Task prompt - Repeat word for word the portion of the article on scientific uncertainty during the pandemic that runs from "One of the issues" up to and including "exploration stage retrospectively.".

People are keen to find out about the latest scientific work on the pandemic – but they do not always understand that research is a slow process and the findings can only be provisional. Zubeyde Demircioğlu says public frustration will lead to distrust and a surge in conspiracy theories unless scientists are clear that, at this early stage, much remains uncertain.
In uncertain times like pandemics, people want to access information quickly so they can interpret the confusing situation around them. Access to information is no longer a significant problem with the development of communication technologies, but its accuracy and reliability is. Covid-19 has spawned both a pandemic and an “infodemic” of hoaxes, conspiracy theories, misunderstandings, and politicised scientific debates.
The World Health Organization (WHO) explains that “infodemics” are caused by an excessive amount of information surrounding a problem, making it difficult to identify a solution. This mixture of misinformation, disinformation, and rumours around coronavirus has exploded online. Despite the efforts of Facebook, Twitter and Google to combat dubious information, it seems impossible to prevent misinformation, disinformation, and conspiracy theories completely. Aside from deliberate disinformation spreading widely across social media, the persistent scientific uncertainty – as the best information (and the scientific consensus) changes from day to day – has also diminished trust in science.
One of the issues that determines uncertainty and risk perception in laypeople is conflicting scientific data. Looking again at a model by M J Mulkay et al. can shed light on why this is currently so frustrating. This model, which attempts to explain the growth of scientific research areas, identifies three main stages in the growth of a research area: exploration, unification, and decline/displacement. These stages are shown in Figure 1, representing an idealised growth curve.
During the exploration stage, scientists are unlikely to have a clear conception of the research area to which they contribute. That conception only occurs after a considerable degree of scientific consensus has been achieved. Therefore, it is only possible to determine the growth of the exploration stage retrospectively.
Figure 1: Stage in the growth of research area
Source: Mulkay, M. J., Gilbert, G. N., & Woolgar, S. (1975)

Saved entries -

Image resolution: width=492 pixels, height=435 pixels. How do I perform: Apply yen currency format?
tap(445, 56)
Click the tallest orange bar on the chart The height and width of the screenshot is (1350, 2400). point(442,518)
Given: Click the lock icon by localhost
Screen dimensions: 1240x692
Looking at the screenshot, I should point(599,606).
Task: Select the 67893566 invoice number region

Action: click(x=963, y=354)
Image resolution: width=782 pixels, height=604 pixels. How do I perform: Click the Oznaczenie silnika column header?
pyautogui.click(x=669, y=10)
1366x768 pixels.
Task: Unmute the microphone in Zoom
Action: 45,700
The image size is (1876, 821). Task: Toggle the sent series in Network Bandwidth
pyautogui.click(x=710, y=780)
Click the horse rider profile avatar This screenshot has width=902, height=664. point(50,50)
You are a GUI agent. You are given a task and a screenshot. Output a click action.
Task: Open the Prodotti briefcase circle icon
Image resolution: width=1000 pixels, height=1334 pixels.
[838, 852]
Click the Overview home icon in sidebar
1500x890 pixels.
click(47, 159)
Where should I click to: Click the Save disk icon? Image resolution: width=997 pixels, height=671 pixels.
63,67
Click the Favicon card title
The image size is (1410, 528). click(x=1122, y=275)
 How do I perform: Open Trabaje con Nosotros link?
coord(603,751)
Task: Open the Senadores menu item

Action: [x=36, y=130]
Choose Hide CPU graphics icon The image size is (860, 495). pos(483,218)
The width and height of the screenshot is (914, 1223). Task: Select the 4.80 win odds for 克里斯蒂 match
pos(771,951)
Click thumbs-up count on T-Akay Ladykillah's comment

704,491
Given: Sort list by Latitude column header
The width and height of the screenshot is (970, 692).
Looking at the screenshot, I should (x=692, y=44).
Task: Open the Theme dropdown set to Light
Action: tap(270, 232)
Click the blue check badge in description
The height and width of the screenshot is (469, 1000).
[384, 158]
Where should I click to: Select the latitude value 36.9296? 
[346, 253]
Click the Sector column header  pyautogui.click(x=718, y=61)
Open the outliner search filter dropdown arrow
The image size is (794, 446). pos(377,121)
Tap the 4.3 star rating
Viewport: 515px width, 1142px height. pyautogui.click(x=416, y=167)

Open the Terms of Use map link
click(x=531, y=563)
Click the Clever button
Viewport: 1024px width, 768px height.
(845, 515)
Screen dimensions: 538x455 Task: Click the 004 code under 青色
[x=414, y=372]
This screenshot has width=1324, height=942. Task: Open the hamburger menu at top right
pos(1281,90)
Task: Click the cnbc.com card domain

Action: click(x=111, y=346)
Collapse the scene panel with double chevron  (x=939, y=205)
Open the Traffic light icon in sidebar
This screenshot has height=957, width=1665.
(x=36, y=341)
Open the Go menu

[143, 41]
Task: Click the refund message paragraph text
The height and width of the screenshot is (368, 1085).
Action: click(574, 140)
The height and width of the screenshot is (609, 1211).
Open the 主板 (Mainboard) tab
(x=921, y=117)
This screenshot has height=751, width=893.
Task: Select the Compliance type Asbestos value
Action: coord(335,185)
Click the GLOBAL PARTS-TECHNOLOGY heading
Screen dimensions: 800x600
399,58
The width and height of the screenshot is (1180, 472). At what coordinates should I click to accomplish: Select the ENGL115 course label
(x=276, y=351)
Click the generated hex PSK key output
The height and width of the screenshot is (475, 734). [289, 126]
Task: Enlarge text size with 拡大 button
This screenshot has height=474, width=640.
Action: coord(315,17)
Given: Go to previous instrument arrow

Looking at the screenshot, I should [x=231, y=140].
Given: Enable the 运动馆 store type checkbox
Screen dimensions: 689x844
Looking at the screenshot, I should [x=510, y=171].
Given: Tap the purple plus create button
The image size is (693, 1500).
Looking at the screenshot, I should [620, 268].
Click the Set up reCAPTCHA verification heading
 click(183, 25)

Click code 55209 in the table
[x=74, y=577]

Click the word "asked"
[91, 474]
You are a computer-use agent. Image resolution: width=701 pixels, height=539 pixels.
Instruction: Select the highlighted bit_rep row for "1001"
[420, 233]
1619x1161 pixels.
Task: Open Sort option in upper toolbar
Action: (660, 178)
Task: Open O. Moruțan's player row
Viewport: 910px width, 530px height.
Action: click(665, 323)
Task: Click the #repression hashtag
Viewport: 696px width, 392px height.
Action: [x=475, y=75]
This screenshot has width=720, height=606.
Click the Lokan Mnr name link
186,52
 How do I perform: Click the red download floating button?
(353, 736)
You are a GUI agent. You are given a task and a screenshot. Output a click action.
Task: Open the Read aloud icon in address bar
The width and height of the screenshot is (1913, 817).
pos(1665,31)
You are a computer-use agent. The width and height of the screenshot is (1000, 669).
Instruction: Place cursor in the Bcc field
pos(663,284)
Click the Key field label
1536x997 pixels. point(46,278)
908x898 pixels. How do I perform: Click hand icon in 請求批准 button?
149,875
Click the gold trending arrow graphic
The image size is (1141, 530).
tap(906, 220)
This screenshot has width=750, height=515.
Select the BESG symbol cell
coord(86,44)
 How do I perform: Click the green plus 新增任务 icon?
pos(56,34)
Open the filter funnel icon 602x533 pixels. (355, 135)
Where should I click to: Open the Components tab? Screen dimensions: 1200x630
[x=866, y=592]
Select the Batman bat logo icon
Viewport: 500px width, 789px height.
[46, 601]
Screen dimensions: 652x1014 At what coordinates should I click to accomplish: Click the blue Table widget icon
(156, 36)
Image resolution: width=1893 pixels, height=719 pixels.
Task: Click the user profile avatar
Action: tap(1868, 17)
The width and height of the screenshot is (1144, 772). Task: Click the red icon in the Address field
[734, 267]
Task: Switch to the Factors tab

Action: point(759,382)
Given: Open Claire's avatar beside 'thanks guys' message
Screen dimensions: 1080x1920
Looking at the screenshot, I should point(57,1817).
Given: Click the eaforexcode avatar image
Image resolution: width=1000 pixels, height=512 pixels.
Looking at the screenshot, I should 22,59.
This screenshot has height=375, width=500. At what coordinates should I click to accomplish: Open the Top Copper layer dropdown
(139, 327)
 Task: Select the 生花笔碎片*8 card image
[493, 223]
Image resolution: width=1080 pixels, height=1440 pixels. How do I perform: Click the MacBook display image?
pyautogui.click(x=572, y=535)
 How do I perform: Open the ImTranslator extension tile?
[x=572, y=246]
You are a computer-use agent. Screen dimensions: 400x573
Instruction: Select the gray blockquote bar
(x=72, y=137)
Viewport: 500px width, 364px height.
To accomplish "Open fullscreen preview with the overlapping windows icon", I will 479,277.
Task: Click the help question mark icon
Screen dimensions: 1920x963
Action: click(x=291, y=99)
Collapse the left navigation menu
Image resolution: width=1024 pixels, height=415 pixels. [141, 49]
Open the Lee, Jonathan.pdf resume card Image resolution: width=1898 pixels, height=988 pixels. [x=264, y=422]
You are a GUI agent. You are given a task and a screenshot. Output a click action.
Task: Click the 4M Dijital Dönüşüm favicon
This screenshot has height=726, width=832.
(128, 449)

Completed exercise -
One of the issues that determines uncertainty and risk perception in laypeople is conflicting scientific data. Looking again at a model by M J Mulkay et al. can shed light on why this is currently so frustrating. This model, which attempts to explain the growth of scientific research areas, identifies three main stages in the growth of a research area: exploration, unification, and decline/displacement. These stages are shown in Figure 1, representing an idealised growth curve.
During the exploration stage, scientists are unlikely to have a clear conception of the research area to which they contribute. That conception only occurs after a considerable degree of scientific consensus has been achieved. Therefore, it is only possible to determine the growth of the exploration stage retrospectively.